## DATA UNDER STUDY

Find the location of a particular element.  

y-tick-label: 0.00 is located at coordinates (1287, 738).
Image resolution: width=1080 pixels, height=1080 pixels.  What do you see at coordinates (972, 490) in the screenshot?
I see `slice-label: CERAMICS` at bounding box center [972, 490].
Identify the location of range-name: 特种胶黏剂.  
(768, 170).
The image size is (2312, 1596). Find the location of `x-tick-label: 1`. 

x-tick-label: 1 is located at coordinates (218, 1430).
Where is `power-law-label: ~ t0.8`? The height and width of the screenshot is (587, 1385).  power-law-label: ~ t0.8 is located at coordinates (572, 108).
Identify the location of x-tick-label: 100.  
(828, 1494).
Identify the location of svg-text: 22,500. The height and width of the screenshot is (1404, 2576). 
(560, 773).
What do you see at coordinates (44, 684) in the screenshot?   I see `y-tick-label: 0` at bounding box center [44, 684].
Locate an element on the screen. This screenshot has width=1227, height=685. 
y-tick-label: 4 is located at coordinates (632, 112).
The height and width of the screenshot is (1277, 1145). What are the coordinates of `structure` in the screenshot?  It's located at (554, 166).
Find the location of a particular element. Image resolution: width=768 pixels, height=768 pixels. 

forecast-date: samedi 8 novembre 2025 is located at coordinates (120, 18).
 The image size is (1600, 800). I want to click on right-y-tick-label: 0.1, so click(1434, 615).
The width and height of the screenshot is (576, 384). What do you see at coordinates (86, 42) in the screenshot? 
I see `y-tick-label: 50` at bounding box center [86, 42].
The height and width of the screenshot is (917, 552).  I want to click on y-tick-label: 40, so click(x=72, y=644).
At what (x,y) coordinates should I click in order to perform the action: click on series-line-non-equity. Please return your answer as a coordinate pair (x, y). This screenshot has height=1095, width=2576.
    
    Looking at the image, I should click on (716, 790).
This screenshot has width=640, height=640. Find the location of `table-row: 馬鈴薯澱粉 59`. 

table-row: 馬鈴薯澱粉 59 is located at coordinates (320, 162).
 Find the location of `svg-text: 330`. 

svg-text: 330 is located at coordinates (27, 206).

## WHAT YOU ARE ASKED TO DO
Rewrite the listing from the line containing "Locate an element" through the end of the listing, inclusive, replacing "Find the location of" with "Locate" and leaving everything else unchanged.

## PROBLEM SOLUTION
Locate an element on the screen. This screenshot has width=1227, height=685. 
y-tick-label: 4 is located at coordinates (632, 112).
The height and width of the screenshot is (1277, 1145). What are the coordinates of `structure` in the screenshot?  It's located at (554, 166).
Locate a particular element. Image resolution: width=768 pixels, height=768 pixels. 

forecast-date: samedi 8 novembre 2025 is located at coordinates (120, 18).
 The image size is (1600, 800). I want to click on right-y-tick-label: 0.1, so click(1434, 615).
The width and height of the screenshot is (576, 384). What do you see at coordinates (86, 42) in the screenshot? 
I see `y-tick-label: 50` at bounding box center [86, 42].
The height and width of the screenshot is (917, 552).  I want to click on y-tick-label: 40, so click(x=72, y=644).
At what (x,y) coordinates should I click in order to perform the action: click on series-line-non-equity. Please return your answer as a coordinate pair (x, y). This screenshot has height=1095, width=2576.
    
    Looking at the image, I should click on (716, 790).
This screenshot has width=640, height=640. Locate `table-row: 馬鈴薯澱粉 59`. 

table-row: 馬鈴薯澱粉 59 is located at coordinates (320, 162).
 Locate `svg-text: 330`. 

svg-text: 330 is located at coordinates (27, 206).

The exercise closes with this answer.